Practical Training on Automatic Correction of Students’ Answer Sheets Using the EvalBee Application for Teachers at SDN 58 Lubuklinggau

Pelatihan Cara Praktis Koreksi Otomatis Jawaban Siswa Menggunakan Aplikasi Evalbee Pada Guru Di SDN 58 Lubuklinggau

https://doi.org/10.59110/rcsd.896

Authors

  • Dea Widaswari Universitas PGRI Silampari, Lubuklinggau, Indonesia
  • Cahyo Dwi Andita Universitas PGRI Silampari, Lubuklinggau, Indonesia

Keywords:

Digital Assessment, Elementary School, EvalBee Application, OMR, Teacher Training

Abstract

Assessment of student learning outcomes in elementary schools is still largely conducted manually, which is time-consuming and increases teachers’ administrative workload. This condition was also found at SDN 58 Lubuklinggau, where teachers had not yet optimally used digital technology to correct students’ answer sheets. This community service program aimed to improve teachers’ knowledge and skills in conducting automatic answer corrections using the EvalBee application based on Optical Mark Recognition (OMR) technology. The program was implemented through socialization, material presentation, hands-on practice, and technical assistance involving 15 teachers. Evaluation was conducted using pretest and posttest questionnaires.

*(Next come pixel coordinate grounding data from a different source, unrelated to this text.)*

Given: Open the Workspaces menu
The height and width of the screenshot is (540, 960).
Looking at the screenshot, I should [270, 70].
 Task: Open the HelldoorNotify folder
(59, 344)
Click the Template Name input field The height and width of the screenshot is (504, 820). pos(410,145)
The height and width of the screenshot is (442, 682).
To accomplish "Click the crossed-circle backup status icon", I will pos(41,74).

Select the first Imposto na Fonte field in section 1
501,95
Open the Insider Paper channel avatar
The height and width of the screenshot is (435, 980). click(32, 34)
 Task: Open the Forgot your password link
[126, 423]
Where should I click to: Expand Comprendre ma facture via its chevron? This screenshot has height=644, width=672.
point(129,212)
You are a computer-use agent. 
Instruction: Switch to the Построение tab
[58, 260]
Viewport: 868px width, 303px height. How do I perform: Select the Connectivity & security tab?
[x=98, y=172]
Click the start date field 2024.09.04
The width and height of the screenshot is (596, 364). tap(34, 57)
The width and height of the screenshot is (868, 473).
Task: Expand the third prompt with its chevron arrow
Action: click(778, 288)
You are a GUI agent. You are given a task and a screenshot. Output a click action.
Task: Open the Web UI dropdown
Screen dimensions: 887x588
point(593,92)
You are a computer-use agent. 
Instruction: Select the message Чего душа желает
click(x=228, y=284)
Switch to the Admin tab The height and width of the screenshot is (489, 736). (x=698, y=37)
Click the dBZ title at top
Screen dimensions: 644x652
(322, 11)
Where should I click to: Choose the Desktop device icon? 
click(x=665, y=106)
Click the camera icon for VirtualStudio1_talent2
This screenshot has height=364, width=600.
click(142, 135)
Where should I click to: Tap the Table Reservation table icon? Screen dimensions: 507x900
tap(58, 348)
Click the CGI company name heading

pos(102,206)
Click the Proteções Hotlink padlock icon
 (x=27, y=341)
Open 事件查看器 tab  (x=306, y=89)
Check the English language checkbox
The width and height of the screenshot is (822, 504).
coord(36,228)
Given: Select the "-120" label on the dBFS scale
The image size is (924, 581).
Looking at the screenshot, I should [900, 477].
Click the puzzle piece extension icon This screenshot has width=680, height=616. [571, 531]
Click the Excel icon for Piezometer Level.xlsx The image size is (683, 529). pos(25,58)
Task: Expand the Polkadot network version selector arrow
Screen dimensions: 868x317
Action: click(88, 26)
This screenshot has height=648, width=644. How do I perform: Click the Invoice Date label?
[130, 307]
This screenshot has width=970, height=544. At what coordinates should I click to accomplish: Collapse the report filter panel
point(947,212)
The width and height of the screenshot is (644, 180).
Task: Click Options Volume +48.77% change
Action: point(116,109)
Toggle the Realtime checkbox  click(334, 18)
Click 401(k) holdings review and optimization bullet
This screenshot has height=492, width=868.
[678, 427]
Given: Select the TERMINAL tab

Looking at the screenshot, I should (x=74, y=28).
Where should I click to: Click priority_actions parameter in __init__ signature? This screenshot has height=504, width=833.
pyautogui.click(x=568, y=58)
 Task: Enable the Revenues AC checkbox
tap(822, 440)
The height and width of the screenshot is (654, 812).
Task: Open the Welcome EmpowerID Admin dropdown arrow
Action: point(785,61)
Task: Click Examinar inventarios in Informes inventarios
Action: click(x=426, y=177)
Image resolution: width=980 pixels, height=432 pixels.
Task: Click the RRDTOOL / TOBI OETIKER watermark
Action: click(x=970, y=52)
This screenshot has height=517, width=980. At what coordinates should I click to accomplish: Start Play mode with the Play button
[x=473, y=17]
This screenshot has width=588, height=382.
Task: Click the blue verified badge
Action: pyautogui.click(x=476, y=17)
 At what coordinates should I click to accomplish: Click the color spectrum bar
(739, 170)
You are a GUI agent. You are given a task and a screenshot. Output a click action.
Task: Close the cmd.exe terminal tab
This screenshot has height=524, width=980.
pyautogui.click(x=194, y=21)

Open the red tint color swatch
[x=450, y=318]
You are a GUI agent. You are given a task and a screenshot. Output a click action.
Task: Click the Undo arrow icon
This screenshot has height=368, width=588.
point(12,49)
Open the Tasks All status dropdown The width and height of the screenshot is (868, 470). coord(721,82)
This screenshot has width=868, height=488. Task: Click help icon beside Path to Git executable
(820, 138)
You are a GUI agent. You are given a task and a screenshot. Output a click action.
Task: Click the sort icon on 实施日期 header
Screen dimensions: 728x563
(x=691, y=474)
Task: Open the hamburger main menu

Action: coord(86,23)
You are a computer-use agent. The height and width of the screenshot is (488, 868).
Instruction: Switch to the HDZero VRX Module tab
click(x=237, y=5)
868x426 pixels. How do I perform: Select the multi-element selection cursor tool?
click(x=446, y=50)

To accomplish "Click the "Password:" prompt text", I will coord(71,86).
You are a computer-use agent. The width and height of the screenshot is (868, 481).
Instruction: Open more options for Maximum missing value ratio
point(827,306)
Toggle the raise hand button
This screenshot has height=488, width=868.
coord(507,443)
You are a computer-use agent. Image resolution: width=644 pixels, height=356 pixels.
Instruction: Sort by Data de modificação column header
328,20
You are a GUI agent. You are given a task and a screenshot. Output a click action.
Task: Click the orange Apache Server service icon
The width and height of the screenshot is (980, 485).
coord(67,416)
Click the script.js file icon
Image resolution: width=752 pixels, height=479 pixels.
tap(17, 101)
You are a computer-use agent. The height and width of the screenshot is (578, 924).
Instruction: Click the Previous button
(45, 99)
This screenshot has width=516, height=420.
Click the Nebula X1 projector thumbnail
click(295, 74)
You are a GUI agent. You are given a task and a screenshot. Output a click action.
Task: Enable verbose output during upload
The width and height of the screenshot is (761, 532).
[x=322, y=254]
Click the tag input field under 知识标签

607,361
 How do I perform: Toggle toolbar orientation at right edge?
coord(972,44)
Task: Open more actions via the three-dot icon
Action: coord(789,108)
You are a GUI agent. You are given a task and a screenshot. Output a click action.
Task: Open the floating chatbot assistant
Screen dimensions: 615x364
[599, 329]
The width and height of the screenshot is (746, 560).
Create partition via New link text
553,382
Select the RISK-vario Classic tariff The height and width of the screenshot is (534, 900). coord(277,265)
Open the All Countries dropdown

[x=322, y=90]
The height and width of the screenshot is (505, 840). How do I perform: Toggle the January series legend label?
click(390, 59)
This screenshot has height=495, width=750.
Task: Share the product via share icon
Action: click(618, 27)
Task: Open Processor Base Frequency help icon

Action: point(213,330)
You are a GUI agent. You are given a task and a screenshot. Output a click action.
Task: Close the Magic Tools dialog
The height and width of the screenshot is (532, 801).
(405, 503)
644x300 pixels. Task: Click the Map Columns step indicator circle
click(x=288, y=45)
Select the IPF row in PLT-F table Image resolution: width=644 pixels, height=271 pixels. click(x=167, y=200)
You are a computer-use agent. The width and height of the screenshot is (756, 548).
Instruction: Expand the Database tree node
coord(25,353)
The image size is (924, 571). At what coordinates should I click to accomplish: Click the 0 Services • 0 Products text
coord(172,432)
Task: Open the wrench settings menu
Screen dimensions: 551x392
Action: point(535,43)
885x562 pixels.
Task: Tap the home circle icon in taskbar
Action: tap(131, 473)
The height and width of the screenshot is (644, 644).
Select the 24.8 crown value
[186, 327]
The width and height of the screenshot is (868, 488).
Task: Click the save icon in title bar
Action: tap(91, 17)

The results showed an increase in teachers’ understanding and skills from 45.33% before training to 97.33% after training. Teachers were able to install the application, create answer sheets, scan students’ responses, and download the assessment results. EvalBee was also perceived to accelerate the correction process, improve assessment accuracy, and reduce teachers’ administrative workload. This program shows that practice-based training can serve as a model for strengthening teachers’ digital assessment literacy in elementary schools.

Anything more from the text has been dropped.